• **INSTRUCTION**
Starting at the line that contains "maximum (174, 889)" and continuing through the last of the entries, write those lines out again with "compulsory" changed to "mandatory" and nothing else altered.

# start of DATASET RECORDS

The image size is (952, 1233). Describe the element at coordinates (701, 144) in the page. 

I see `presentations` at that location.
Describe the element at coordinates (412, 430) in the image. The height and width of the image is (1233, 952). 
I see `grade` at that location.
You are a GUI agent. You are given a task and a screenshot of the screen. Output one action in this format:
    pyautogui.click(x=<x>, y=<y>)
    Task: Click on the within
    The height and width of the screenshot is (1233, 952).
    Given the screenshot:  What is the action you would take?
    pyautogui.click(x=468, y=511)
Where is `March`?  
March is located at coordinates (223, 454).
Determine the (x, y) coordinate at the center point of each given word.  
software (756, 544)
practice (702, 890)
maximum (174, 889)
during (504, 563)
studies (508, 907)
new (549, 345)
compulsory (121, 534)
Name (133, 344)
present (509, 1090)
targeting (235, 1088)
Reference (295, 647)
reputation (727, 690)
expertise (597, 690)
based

# end of DATASET RECORDS

• **RIGHT ANSWER**
maximum (174, 889)
during (504, 563)
studies (508, 907)
new (549, 345)
mandatory (121, 534)
Name (133, 344)
present (509, 1090)
targeting (235, 1088)
Reference (295, 647)
reputation (727, 690)
expertise (597, 690)
based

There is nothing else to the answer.